Reading text ::
Black quarterbacks are still held to a different standard

By George E. Curry, George Curry Media Columnist

Despite Cam Newton leading the Carolina Panthers to a 15-1 record during the regular reason and two playoff victories en route to his being selected the NFL’s Most Valuable Player and six Black QBs playing in the Super Bowl, Black quarterbacks are still routinely subjected to a double-standard by fans and the media.

In a game an error-filled game in which neither star quarterback played particularly well, Newton’s team lost Sunday to the Denver Broncos 24-10. Even so, he had a stellar season by all accounts: throwing for 3,837 yards, including a league-high of 35 touchdowns, and running 636 yards, accounting for 10 more TDs. He was selected as a first-team All-Pro and received 48 of the 50 votes cast for league MVP.

The undisputed leader of his team was clearly having fun on the field all year — at least until Sunday — and wasn’t shy about showing it. And that’s a breath of fresh air in the NFL – which some say stands for No Fun League. Not only does Newton have at least five different dances, he races to end zone stands after scoring and flips the ball to a smiling, grateful kid.

Similar criticism is never leveled at quarterback Aaron Rodgers who performs the Lambeau Leap in the end zone stands after scoring a touchdown. While other teams are penalized for excessive celebrating, the NFL exempts Green Bay players from being disciplined for jumping in the stands after scoring.

Entries provided ::
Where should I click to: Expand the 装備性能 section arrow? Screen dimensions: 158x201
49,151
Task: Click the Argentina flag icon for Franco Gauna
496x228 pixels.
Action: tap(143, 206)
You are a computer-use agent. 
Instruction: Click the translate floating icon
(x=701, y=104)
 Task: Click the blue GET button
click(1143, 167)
--
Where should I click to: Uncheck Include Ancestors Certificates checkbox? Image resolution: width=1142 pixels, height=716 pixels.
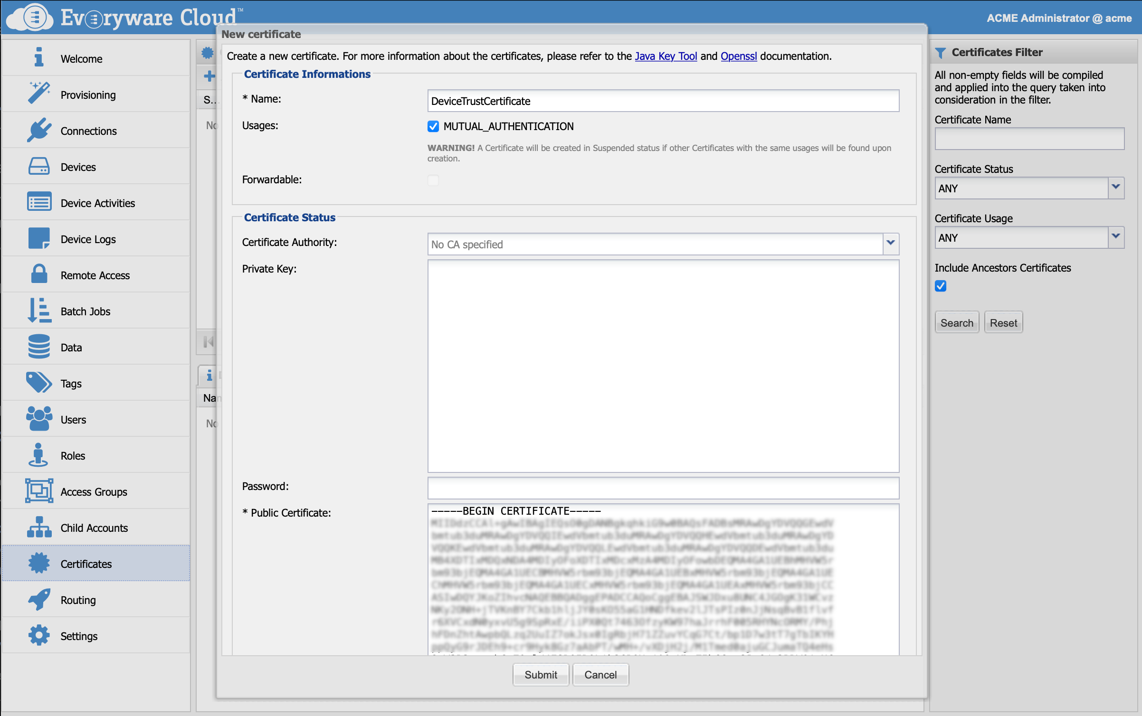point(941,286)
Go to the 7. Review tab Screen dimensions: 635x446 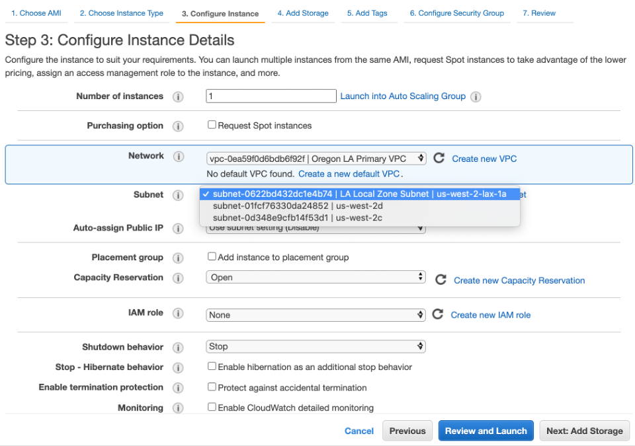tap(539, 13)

Set exercise :: Please pick up the column on the double standard facing Black quarterbacks after its final sentence and keep writing it.

Solved problem ::
But officials are quick to penalize Black players.

Although African Americans comprise 65 percent of the NFL, they receive 91 percent of the unsportsmanlike conduct penalties assessed after touchdowns, according to a 2012 study titled, “The Hubris Penalty: Biased Responses to ‘Celebration’ Displays of Black Football Players.”

The authors, Robert Livingston and Erika V. Hall, noted of the celebrations, “This challenges whites’ perceptions that they are and should be in charge. These perceptions and feelings often operate at an implicit or subconscious level. However, it is the black player who ends up getting blamed, rather than whites’ implicit bias.

“What is clear, however, both in our data and in many real-world scenarios, is that it’s perfectly fine for white males to show a lack of humility. People not only tolerate it, they often celebrate it.”

Green Bay Packers quarterback Aaron Rodgers is a case in point.

Rodger’s patented post-touchdown championship belt celebration is not only tolerated, it has allowed him to laugh all the way to the bank when he films commercials for State Farm Insurance featuring the Discount Double Check.

Whites’ implicit bias may also account for Black quarterbacks being roughly twice as likely as White QBs to be benched, according to a study by Brian Volz, an economist at Assumption College.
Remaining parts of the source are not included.